Work order: From the records below, copy out exactly the lines from the one containing "[Zoom Level 1] (2124, 1412)" to the one containing "[Streemap.co.uk] (38, 26)", both included. Add nothing else.

(Records from a dataset)

============================================================

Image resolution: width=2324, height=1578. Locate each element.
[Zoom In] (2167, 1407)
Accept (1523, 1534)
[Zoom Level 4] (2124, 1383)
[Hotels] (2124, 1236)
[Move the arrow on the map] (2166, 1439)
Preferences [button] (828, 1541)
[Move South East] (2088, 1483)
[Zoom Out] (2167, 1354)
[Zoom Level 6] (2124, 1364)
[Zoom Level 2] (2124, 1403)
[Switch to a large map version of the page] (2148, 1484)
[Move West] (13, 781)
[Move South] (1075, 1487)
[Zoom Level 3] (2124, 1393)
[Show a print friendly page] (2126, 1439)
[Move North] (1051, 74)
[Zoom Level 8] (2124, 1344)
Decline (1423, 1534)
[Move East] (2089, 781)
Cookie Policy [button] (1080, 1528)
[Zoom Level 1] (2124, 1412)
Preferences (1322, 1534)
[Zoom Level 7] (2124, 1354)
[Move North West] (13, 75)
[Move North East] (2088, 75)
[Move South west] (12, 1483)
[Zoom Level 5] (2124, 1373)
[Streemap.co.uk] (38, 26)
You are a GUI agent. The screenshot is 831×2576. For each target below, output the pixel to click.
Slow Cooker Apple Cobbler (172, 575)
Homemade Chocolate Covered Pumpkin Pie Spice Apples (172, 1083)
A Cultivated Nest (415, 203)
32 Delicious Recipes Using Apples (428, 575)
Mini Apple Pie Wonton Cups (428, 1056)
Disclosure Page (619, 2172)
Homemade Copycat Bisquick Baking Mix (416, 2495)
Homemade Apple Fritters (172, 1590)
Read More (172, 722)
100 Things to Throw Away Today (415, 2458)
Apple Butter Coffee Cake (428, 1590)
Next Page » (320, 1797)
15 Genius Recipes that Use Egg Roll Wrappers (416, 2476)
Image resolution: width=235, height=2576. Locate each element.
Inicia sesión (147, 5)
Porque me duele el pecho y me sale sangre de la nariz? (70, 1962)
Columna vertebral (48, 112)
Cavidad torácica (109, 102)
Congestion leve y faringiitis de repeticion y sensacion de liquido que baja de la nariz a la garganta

============================================================

Solution to this exercise:
[Zoom Level 1] (2124, 1412)
Preferences (1322, 1534)
[Zoom Level 7] (2124, 1354)
[Move North West] (13, 75)
[Move North East] (2088, 75)
[Move South west] (12, 1483)
[Zoom Level 5] (2124, 1373)
[Streemap.co.uk] (38, 26)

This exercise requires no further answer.